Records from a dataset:
--------------------------------------------------

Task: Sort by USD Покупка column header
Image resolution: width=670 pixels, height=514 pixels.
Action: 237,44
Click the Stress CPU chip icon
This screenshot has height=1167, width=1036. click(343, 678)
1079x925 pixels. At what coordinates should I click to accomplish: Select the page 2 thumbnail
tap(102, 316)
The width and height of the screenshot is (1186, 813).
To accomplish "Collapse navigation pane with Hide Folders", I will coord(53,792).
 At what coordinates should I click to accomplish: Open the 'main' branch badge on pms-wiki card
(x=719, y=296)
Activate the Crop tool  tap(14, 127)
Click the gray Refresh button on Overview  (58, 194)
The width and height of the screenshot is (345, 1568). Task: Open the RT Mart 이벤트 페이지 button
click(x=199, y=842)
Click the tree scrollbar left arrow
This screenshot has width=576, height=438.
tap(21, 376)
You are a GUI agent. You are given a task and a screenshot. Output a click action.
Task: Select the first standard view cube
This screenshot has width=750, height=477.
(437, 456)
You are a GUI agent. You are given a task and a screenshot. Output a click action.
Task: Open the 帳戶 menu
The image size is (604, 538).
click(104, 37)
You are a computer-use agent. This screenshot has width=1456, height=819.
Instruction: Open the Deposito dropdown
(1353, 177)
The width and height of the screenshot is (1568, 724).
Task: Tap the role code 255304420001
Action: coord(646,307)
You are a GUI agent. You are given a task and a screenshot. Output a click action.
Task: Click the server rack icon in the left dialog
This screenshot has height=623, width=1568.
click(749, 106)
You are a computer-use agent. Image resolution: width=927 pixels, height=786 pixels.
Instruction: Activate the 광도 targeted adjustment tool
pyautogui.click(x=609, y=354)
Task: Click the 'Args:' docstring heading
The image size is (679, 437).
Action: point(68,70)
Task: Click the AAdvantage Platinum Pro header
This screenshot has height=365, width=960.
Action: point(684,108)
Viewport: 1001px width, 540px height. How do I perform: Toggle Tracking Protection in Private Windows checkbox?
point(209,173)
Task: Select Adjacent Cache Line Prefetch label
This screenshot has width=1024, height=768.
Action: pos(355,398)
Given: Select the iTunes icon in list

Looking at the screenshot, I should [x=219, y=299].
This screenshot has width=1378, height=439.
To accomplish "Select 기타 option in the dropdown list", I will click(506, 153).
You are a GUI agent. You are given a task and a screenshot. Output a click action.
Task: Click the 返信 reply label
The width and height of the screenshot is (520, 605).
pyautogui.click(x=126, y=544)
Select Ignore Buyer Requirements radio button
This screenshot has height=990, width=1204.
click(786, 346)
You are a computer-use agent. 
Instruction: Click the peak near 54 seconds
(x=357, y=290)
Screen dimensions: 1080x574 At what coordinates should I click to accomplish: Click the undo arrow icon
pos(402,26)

--------------------------------------------------

What lines in the data hold the word "header"? Return them.

Solution to the exercise
Task: Sort by USD Покупка column header
Task: Click the AAdvantage Platinum Pro header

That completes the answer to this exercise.